Der Markt für Netzwerkausrüstung kommt nicht in Fahrt. Erholung wird erst in einigen Monaten erwartet.

bba NEW YORK. Gleich zwei führende Unternehmen der Technologiebranche haben für die USA den Abbau von Stellen und Sanierungsmaßnahmen angekündigt, um sich dem schwachen Markt für Netzwerkausrüstung anzupassen. Der US-Konzern Corning will in der Photonics-Sparte (Lichttechnologie) 1000 Stellen streichen und drei Produktionsstätten schließen. Außerdem muss der weltweit größte Glasfaserkabel-Hersteller aus Corning/New York für das zweite Quartal Rückstellungen in Höhe von rund 5,1 Mrd. $ bilden.

Damit sollen Kosten für Lagerüberschüsse und Goodwill abgedeckt werden, die im Zuge verschiedener Übernahmen im letzten Jahr entstanden waren. Durch den Stellenabbau will der Konzern jährlich 150 Mill. $ einsparen. Weitere Personalschnitte schließt Corning für die Zukunft nicht aus. Eine weitere Sparmaßnahme: Künftig soll die seit Jahren quartalsmäßig ausgeschüttete Dividende in Höhe von 6 Cents nicht mehr ausgezahlt werden.

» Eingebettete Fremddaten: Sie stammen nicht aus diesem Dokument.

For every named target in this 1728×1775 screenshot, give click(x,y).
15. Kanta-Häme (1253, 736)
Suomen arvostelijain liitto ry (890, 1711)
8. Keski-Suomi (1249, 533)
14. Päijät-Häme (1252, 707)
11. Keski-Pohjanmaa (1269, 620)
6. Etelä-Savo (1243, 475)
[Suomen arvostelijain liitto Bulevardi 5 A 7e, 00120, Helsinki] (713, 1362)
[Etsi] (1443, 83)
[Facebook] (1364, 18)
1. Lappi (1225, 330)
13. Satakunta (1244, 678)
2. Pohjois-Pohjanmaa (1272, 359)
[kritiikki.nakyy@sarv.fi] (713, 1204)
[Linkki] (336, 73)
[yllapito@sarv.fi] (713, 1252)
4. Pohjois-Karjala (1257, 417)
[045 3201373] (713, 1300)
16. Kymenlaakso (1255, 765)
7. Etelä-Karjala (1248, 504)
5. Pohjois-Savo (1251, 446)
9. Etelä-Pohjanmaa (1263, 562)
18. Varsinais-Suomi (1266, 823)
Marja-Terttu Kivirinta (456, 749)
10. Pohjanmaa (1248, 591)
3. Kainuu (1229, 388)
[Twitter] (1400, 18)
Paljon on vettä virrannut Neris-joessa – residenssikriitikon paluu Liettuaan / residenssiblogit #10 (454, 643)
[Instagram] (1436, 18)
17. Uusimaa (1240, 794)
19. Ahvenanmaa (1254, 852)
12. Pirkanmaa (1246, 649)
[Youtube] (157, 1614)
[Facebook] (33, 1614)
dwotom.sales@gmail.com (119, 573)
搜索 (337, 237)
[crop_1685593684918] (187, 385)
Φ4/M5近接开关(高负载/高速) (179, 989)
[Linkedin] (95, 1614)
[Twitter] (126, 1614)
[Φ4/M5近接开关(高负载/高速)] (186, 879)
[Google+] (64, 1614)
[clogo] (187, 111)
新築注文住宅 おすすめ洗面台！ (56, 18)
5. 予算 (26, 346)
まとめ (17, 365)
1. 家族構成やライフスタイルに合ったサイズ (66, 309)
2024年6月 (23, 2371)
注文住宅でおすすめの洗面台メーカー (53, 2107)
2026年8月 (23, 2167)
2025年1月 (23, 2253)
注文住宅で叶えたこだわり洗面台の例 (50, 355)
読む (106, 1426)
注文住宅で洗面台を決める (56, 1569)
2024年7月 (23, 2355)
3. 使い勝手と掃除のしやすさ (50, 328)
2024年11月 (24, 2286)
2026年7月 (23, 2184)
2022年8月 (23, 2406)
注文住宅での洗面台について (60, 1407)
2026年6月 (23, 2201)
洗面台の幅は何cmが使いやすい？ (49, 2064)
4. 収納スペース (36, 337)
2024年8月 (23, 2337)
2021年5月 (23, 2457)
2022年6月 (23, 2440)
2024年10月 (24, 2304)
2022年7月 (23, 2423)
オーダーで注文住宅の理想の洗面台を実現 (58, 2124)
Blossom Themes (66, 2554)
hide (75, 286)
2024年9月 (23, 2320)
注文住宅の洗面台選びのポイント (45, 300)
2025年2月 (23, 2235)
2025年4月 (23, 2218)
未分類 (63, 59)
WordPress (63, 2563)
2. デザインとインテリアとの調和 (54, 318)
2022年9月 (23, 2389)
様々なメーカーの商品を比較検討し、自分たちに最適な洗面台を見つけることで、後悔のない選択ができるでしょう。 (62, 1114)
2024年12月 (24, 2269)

Der Markt wertet diese Ankündigungen als Zeichen, dass der Glasfaser-Hersteller die Nachfrage an Telekom-Netzwerkausrüstung in den vergangenen Monaten zu hoch eingeschätzt hatte. Wie Corning-CEO und President John Loose mitteilte, rechne man mit einer Erholung der Nachfrage frühestens zum Jahresende, möglicherweise aber sogar erst Mitte nächsten Jahres. Der Markteinbruch sei für den Konzern selbst und die ganze Branche überraschend gekommen, so Loose. Die revidierte Gewinnprognose für das zweite Quartal, die 18 Cents pro Aktie vorsieht, werde der Konzern wahrscheinlich mindestens einhalten können. Für die zweite Hälfte von 2001 allerdings werde man die Gewinnprognosen nicht einhalten.

In der angeschlagenen Photonics- Sparte hat Corning seit Februar bereits 2000 Angestellte entlassen. Die Sparte soll mindestens zwei der unternehmensweiten Gewinnwarnungen ausgelöst haben. Für dieses Jahr rechnet das Unternehmen mit verminderten Umsätzen von 600 bis 700 Mill. $, nachdem der Lichttechnik-Bereich im vorigen Jahr noch 1 Mrd. $ erwirtschaftet hatte. Überdies sollen im zweiten Quartal 300 Mill. $ an Lagerbeständen in der Photonics-Sparte abgebaut werden.

Auch der französische Netztechnik-Spezialist Alcatel kündigte an, in den USA nochmals 2500 Stellen zu streichen. Alcatel nannte als Grund ebenfalls die anhaltende Schwäche des Marktes. Seit Januar dieses Jahres hat Alcatel in den USA bereits 2 200 Jobs gestrichen. Die Entlassungen, so Alcatel-Chef Serge Tchuruk, seien Teil der umfangreichen Umbaumaßnahmen, die der Konzern in den USA ergriffen habe. Zusätzlich zu den bereits angekündigten Werksschließungen in USA macht Alcatel nun noch ein weiteres Werk in Raleigh/North Carolina dicht und verteilt die dortige Produktion auf zwei andere Werke in Texas und Mexico.

Nach der gescheiterten Übernahme des Konkurrenten Lucent strebt Alcatel ein starkes inneres Wachstum an. Zu dieser Strategie gehört auch, dass der Konzern seine Kernkompetenz Netzwerktechnologie ausbaut und Randaktivitäten abstößt.